Lu dibawa ke kantor setelah jam 10.00 pada 15 Agustus. Liu Ziwei menyetrum lengannya dan bertanya apakah ia mau kerja atau tidak. Lu mengatakan kepadanya bahwa ia ditangkap tanpa alasan, kerja paksa telah melukai ia dan keluarganya, kehilangan kebebasan pribadi tanpa diadili adalah pelanggaran dan kerja paksa adalah ilegal. Liu mengacuhkannya dan terus menyetrumnya. Lu dengan tenang mengingatkan ia, ”Kamu juga seorang ibu. Mengapa kamu berbuat begini?” Kata-katanya mungkin berpengaruh, karena Liu pergi setelah beberapa saat kemudian.

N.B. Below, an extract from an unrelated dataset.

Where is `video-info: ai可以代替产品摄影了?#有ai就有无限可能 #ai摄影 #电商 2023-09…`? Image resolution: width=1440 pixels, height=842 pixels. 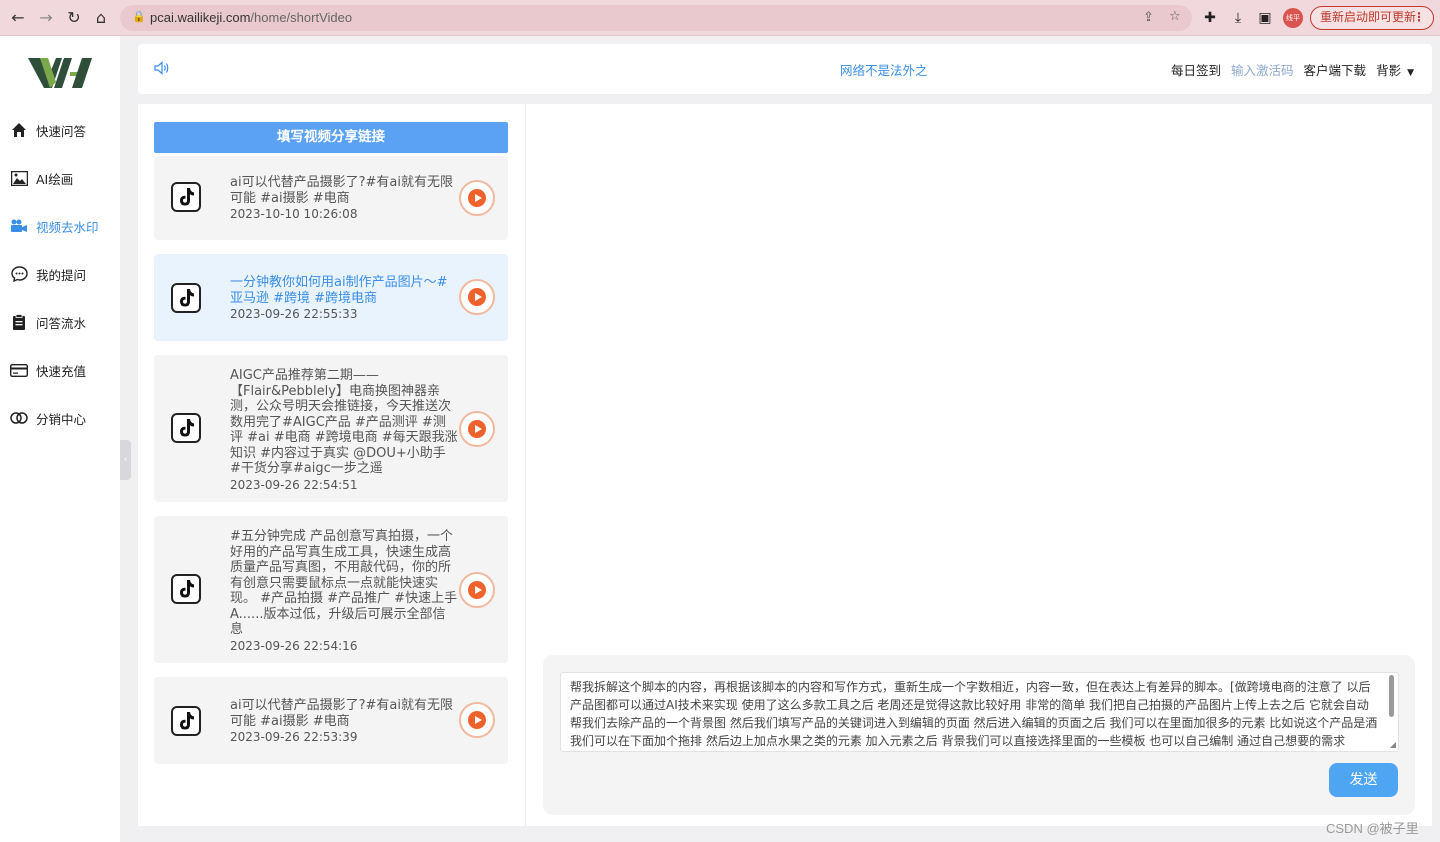
video-info: ai可以代替产品摄影了?#有ai就有无限可能 #ai摄影 #电商 2023-09… is located at coordinates (344, 721).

Lu tetap di kantor sementara penjaga beristirahat untuk makan siang. Setelah istirahat, Lv Yaqin datang dengan tongkat listrik pendek bertegangan tinggi dan tongkat polisi panjang. Penjaga Lv menggunakannya untuk menyetrum lengan, leher dan mulut Lu. Lu mengatakan padanya bahwa memperlakukan praktisi dengan baik sama dengan memperlakukan diri sendiri dengan baik. Penjaga itu memborgolnya ke radiator dan terus menerus menyetrumnya. Penjaga berkata, ”Jika saya tidak menyetrum kamu, saya akan dipindahkan ke depan.” Maksud ia adalah Penjara Wanita Hebei di sebelahnya. Penjaga Lv mengingatkan bahwa ia akan memanggil penjaga pria untuk membantunya. Mereka terus menerus menyiksanya sampai jam 17.00.

Lu dipaksa berdiri sendirian selama seminggu.

Praktisi Lainnya

Qi Junling, praktisi dari Changzhou dan Wei Yuhuan, juga ditangkap karena mengajukan permohonan, disetrum pada hari yang sama.

Sementara itu praktisi Liu Suran dan Huo Yuping berbicara kepada Lv Yaqin sebelum 15 Agustus, Lv berkata ia telah belajar banyak teknik penyiksaan dari kamp kerja paksa lain dan, ”Jika rencana ini disetujui, kalian tidak akan bisa menahannya.” Lv telah terlibat dalam penganiayaan terhadap praktisi selama bertahun-tahun dan ikut dalam banyak pertemuan rahasia dengan Kantor 610. Ia berkata mereka tidak diperkenankan untuk mencatat di dalam pertemuan itu.